# 本文:

労務経営ブログ
障害者雇用で法律に抵触する可能性のあるNG質問とは?
障害者雇用の面接では、応募者の適性や業務遂行能力を見極めることが重要ですが、一方で、法律に抵触する可能性のある質問を避けることも大切です。企業側に悪意がなくても、意図せず不適切な質問をしてしまうと、障害者差別につながるリスクがあります。ここでは、「障害者差別解消法」や「雇用対策法」に基づいた面接時の注意点と、NG質問を防ぐための具体的な方法について解説します。
〇障害者差別解消法・雇用対策法に基づく注意点
障害者雇用に関連する法律として、「障害者差別解消法」と「雇用対策法」があります。これらの法律を理解し、適切な対応を行うことで、企業側も法的リスクを回避し、障害者が安心して働ける環境を提供できます。
1.障害者差別解消法とは?
障害者差別解消法(正式名称:「障害を理由とする差別の解消の推進に関する法律」)は、障害者に対する不当な差別を禁止し、合理的配慮を求める法律です。企業が特に気を付けるべきポイントは以下の2つです。
【不当な差別的取り扱いの禁止】
・障害を理由に採用を拒否することは禁止されています。
・障害者に対して、他の応募者と異なる不利な条件を設定することも禁止されています。
【合理的配慮の提供】
・障害のある人が働きやすいように、適切な配慮を行う義務があります。
・例えば、聴覚障害者には筆談や手話通訳の提供、車椅子利用者にはバリアフリー環境の整備などが求められます。
2.雇用対策法とは?
雇用対策法(正式名称:「雇用対策法」)では、企業が採用の際に「公正な機会を提供すること」を求めています。この法律に基づき、以下のような質問は避けるべきとされています。

# データ抜粋:
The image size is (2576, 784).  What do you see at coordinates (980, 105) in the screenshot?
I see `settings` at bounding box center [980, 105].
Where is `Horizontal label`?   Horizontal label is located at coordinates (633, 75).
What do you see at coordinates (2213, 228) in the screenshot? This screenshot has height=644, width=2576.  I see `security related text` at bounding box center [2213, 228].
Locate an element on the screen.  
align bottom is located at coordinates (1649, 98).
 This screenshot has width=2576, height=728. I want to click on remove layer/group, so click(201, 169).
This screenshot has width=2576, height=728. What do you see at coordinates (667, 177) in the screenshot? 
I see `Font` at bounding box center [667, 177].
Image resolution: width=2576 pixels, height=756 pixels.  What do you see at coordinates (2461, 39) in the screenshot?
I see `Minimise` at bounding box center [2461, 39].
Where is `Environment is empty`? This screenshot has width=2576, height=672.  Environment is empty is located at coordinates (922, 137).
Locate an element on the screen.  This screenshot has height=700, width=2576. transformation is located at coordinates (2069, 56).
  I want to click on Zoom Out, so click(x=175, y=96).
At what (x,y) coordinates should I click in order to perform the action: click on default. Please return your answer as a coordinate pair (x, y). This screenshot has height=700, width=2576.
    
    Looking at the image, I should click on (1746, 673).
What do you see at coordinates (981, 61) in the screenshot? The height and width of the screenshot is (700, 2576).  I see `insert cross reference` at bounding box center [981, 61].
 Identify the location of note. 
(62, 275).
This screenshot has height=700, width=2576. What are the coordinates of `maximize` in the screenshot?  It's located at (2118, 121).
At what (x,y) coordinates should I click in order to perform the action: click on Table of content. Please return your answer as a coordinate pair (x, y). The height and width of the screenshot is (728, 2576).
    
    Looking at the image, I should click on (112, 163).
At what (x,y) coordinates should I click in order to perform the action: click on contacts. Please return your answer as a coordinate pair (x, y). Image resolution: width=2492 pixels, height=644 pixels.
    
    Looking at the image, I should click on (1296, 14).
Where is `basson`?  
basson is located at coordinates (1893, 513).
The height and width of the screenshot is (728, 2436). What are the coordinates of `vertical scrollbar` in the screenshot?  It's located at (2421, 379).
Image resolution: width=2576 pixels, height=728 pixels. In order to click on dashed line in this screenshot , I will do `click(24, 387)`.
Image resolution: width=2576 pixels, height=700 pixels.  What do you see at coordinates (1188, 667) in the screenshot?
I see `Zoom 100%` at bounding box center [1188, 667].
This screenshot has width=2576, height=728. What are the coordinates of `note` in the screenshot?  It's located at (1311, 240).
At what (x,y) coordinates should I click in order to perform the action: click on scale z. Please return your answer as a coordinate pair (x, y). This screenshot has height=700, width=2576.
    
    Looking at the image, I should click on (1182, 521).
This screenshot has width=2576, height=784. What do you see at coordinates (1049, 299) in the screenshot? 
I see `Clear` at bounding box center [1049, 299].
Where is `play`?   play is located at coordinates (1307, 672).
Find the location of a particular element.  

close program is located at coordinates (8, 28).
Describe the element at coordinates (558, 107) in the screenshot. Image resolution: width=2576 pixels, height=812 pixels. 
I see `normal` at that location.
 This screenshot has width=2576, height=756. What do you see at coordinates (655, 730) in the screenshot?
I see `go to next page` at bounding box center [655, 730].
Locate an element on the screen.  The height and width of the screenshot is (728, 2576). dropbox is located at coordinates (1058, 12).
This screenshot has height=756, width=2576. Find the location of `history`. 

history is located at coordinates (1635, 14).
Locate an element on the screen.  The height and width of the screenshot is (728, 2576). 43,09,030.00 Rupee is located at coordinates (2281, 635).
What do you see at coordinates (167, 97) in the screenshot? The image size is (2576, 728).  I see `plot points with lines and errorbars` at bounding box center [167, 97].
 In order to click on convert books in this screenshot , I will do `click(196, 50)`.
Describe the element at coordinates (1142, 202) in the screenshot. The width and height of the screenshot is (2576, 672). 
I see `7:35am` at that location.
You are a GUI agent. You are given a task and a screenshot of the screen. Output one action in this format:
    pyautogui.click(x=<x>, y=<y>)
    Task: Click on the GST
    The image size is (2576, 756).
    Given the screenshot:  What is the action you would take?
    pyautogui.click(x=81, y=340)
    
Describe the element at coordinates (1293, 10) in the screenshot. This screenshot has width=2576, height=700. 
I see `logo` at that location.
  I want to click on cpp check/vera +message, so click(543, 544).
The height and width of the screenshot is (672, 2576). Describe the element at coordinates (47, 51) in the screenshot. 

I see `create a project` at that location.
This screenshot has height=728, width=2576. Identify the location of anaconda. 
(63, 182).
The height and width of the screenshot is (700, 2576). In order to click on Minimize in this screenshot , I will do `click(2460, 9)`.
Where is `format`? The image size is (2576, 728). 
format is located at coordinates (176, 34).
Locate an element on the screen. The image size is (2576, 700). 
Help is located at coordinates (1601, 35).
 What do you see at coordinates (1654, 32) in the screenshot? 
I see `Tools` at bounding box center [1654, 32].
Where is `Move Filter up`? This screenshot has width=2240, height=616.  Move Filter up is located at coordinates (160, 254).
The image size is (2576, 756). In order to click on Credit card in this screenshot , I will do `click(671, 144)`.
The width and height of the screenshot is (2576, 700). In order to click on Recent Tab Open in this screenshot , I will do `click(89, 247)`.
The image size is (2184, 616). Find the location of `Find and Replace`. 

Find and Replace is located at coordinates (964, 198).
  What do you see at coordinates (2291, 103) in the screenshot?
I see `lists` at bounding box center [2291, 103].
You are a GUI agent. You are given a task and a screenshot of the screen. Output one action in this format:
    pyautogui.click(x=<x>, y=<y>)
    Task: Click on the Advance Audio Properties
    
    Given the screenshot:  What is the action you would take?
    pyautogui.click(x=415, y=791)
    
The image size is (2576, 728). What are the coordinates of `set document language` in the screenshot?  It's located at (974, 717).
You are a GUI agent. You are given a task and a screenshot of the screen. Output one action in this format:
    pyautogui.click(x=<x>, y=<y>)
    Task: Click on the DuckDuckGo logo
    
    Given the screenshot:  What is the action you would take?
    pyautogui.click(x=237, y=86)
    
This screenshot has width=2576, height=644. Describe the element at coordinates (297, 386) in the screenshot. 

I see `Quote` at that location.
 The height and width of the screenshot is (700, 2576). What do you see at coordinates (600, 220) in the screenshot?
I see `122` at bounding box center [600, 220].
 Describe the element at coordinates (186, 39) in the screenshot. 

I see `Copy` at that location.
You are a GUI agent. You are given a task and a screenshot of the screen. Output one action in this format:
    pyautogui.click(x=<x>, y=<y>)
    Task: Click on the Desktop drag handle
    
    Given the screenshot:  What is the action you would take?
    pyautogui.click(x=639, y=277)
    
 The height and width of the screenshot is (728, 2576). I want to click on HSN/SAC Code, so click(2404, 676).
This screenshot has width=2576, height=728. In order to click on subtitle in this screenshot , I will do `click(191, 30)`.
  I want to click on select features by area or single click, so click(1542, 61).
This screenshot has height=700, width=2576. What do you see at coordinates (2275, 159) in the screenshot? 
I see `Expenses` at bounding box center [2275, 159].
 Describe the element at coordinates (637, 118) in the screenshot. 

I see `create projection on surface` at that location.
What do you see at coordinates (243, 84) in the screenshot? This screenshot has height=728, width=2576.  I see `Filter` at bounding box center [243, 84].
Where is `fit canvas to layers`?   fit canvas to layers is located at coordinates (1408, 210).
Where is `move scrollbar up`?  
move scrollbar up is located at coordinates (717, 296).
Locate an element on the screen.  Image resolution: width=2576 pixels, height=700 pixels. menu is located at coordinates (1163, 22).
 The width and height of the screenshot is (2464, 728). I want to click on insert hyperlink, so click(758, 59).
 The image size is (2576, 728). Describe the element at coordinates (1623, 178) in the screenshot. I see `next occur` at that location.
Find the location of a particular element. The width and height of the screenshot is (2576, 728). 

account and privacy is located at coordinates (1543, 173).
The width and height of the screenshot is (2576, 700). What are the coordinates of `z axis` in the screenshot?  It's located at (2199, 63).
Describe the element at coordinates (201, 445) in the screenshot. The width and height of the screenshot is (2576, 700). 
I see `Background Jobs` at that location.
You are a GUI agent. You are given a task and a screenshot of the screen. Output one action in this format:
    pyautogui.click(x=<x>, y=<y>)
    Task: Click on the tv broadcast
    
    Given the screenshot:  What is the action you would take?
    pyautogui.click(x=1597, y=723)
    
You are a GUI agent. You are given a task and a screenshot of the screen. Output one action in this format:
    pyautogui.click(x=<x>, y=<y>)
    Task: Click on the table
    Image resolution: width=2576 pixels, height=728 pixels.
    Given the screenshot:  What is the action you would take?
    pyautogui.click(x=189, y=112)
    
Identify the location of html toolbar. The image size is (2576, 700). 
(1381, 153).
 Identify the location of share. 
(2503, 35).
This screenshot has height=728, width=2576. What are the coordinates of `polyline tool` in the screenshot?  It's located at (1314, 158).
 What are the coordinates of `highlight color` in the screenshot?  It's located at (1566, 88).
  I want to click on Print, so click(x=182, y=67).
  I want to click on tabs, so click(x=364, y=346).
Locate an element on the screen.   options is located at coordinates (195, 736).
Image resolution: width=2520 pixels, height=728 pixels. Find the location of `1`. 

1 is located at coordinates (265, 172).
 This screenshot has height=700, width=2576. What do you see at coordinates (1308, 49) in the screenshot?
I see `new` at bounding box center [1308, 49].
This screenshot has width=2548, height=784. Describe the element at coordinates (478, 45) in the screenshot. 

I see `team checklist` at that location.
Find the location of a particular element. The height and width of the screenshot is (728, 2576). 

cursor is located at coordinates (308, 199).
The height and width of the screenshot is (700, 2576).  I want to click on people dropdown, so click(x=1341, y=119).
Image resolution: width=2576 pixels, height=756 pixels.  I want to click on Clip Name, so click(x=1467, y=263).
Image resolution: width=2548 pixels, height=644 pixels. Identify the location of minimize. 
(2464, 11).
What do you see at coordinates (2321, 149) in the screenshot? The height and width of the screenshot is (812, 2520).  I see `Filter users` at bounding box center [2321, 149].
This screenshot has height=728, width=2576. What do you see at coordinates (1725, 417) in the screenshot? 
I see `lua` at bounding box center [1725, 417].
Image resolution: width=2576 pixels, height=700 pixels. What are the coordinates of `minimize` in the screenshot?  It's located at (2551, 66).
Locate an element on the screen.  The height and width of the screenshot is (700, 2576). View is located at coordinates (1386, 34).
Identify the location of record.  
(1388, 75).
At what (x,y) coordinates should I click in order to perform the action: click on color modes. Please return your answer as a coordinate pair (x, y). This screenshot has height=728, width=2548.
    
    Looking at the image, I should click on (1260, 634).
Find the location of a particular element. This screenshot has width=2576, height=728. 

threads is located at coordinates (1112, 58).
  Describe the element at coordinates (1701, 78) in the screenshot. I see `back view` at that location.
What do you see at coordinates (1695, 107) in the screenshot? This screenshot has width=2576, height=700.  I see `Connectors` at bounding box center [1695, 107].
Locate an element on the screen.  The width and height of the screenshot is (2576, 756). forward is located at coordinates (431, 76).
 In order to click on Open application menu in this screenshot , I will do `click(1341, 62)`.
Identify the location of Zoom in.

# 課題の目的:
本文について、次の問いに答えてください。
1. 障害者差別解消法の正式名称は何か。
2. 聴覚障害者への合理的配慮の例として挙げられているものは何か。
3. 雇用対策法は、企業に採用の際に何を求めているか。
エントリは本文とは別の資料です。

# 解答:
1. 「障害を理由とする差別の解消の推進に関する法律」
2. 筆談や手話通訳の提供
3. 「公正な機会を提供すること」